Never married, Oriana fell in love with the Greek poet and activist, Alekos Panagoulis to whom she dedicated one of her most read and translated novels: Un Uomo.

“Un Uomo is a book full of books, just like Alekos was a man full of men.”

“The novel was written by Oriana in three years, without her family: she was really broken-hearted after the death of Alekos and her mother too,” Cristina recalls. “Un Uomo is (with Lettera a un bambino mai nato) Oriana’s greatest novel.

Oriana: The War Correspondent

Vietnam for eight years, the Indo-Pakistani War, Bangladesh, Middle East conflicts, South America and Mexico City in 1968, where she was shot three times. Every woman would love to be like Oriana: she still represents a dream thanks to her nonchalant reportages delivered simply by carrying her typewriter – the popular Olivetti Lettera 22 – and her camera… With that light touch of black eyeliner to frame her face.

“Oriana had a great personality: she was not only capable of risking her life, but also making aggressive, revealing interview questions: through her conversations she wanted to prove the interviewee was not better than us,” says Cristina. “She was never subjected to power: she was annoyed with it. She was an anarchist and never trusted a man to control others.

She asked a politician: ‘How corrupt are you?’ And a dictator: ‘How can you arrest and imprison so many young people?’. Removing her chador and criticising women’s obligation to wear it during an interview with the Ayatollah Khomeini was heavily symbolic. But she was also extremely feminine, sometimes using it to let down the unlucky one’s guard so that he relaxed in front of that delicately pretty woman and then was destroyed by her questions,” adds Cristiana.

Oriana: The Political Activist

“I, for example, do politics by my writer’s craft,” Oriana says talking about herself. She does it through her books, ideas and beliefs.

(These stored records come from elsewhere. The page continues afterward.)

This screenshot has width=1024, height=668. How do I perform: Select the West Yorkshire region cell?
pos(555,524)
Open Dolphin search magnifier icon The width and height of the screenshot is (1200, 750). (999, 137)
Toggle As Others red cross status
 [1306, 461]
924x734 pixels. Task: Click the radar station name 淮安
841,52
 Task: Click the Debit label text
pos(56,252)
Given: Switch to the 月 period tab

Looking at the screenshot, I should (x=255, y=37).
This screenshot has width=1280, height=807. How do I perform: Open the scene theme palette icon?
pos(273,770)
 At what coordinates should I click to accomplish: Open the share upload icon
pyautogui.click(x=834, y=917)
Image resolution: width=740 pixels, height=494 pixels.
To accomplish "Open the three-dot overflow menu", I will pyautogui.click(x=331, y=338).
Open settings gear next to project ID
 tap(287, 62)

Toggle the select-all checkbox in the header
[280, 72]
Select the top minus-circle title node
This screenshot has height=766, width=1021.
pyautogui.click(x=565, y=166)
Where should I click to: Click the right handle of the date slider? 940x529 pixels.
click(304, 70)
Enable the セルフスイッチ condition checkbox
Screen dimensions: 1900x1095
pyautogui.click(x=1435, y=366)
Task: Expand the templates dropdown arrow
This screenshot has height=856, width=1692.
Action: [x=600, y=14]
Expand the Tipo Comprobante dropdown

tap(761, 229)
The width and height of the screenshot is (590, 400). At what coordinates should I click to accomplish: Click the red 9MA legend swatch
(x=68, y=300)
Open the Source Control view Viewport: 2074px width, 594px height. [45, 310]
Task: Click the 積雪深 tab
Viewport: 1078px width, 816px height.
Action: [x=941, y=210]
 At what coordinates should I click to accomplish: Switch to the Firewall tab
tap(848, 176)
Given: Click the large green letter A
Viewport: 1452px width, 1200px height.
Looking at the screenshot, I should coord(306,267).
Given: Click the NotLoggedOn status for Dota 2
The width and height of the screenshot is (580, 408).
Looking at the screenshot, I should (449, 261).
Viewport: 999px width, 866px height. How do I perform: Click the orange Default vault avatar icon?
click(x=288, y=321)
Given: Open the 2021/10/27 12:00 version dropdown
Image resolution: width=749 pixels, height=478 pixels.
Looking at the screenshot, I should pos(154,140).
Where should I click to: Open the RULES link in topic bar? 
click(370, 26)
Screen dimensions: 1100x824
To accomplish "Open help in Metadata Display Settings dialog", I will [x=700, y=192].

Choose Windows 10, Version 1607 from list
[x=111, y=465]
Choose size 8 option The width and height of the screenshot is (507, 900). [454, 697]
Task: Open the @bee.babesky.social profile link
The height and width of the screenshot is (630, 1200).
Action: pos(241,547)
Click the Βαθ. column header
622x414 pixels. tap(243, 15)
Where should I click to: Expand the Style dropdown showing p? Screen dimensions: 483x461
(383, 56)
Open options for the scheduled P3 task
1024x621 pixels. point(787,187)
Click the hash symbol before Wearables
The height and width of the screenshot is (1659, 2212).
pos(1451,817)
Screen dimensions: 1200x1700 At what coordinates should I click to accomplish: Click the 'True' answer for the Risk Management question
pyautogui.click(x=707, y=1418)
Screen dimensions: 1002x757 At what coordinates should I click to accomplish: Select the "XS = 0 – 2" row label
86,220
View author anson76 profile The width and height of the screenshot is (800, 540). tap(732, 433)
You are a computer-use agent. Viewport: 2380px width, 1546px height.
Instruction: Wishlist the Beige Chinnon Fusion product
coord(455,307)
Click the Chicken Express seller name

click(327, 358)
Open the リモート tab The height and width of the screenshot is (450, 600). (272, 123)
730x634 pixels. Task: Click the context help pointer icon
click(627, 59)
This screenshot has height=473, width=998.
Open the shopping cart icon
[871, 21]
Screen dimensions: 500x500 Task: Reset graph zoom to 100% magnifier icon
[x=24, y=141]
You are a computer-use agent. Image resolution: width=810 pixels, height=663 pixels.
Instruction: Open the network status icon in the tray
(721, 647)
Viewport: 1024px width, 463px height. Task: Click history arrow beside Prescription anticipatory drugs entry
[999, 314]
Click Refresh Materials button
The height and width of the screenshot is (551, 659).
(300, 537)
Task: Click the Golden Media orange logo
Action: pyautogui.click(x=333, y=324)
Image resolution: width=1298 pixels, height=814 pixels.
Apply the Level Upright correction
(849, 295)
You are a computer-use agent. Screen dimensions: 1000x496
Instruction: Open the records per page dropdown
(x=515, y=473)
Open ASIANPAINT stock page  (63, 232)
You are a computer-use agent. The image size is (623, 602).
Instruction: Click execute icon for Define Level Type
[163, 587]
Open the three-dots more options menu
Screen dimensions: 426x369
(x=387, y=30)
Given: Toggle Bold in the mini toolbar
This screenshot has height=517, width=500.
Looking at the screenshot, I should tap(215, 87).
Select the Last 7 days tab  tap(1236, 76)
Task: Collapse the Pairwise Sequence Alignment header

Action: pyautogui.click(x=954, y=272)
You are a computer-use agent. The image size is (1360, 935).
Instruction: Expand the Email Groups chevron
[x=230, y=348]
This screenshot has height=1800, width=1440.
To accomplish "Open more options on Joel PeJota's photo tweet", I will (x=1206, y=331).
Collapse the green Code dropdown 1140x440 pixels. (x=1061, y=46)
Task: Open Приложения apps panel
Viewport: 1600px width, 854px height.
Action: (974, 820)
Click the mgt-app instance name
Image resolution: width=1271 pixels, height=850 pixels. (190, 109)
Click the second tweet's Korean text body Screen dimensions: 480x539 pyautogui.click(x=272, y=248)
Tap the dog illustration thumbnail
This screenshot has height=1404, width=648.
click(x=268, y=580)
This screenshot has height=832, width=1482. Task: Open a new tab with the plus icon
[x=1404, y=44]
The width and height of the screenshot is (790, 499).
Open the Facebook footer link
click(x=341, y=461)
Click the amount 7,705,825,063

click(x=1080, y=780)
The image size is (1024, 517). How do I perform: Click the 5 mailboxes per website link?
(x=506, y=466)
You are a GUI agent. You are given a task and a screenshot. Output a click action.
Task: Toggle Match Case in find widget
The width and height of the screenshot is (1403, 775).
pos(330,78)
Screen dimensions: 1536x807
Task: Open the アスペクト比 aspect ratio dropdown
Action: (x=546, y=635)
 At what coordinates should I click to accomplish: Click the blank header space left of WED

Ergo: “Is writing above all a political act (duty)?”

As Cristina explains: “Oriana was obsessed with politics: she grew up under the dark shadow of fascism, in an anti-fascism partisans’ family persecuted by the regime. She soon discovered that power can be a terrible thing and so, she was just totally absorbed with politics: ‘Even if I wrote a cookbook, I would end up writing a political one’, said Oriana.”

Oriana viewed her work as a mission: “So a writer never separates their life from their work, they never rest, never go on vacation, they work – write – even when they do not work. Whatever happens the work is a liquid that sooner or later will end up poured into the bottle of their writings.” Therefore, writing comes as a direct consequence of being a writer (not vice versa).

Oriana described herself as a writer, she was bothered to be remembered only as an interviewer. She always repeated that her interviews were so original because they are a writer’s interview.

On 26th April, 1976, at the conclusion of a conference held at Amherst College, Massachusetts, Oriana cited a famous quote written by students on the Sorbonne’s walls during the Revolt of 1968: “Be realistic. Ask for the impossible.”

Oriana was simply a woman who knows how to be a myth in spite of her many detractors.

She devoted the last years of her “frail” life to the composition of her best novels: “La Rabbia e l’Orgoglio” written after the terroristic attacks of 11th September, 2001, prompted Oriana to break a long silence with warnings about Islam (she was working on “Un cappello pieno di ciliegie”, a novel about her ancestors. The book was published two years after her death). Followed by: La Forza della Ragione and Oriana Fallaci intervista sé stessa. L’Apocalisse, a long interview with herself on the subject of “Eurabia” and “Islamofacism”.

Oriana died on September 15, 2006 in her home city of Florence of lung cancer: from her clinical room she could see the whole city. She was 77.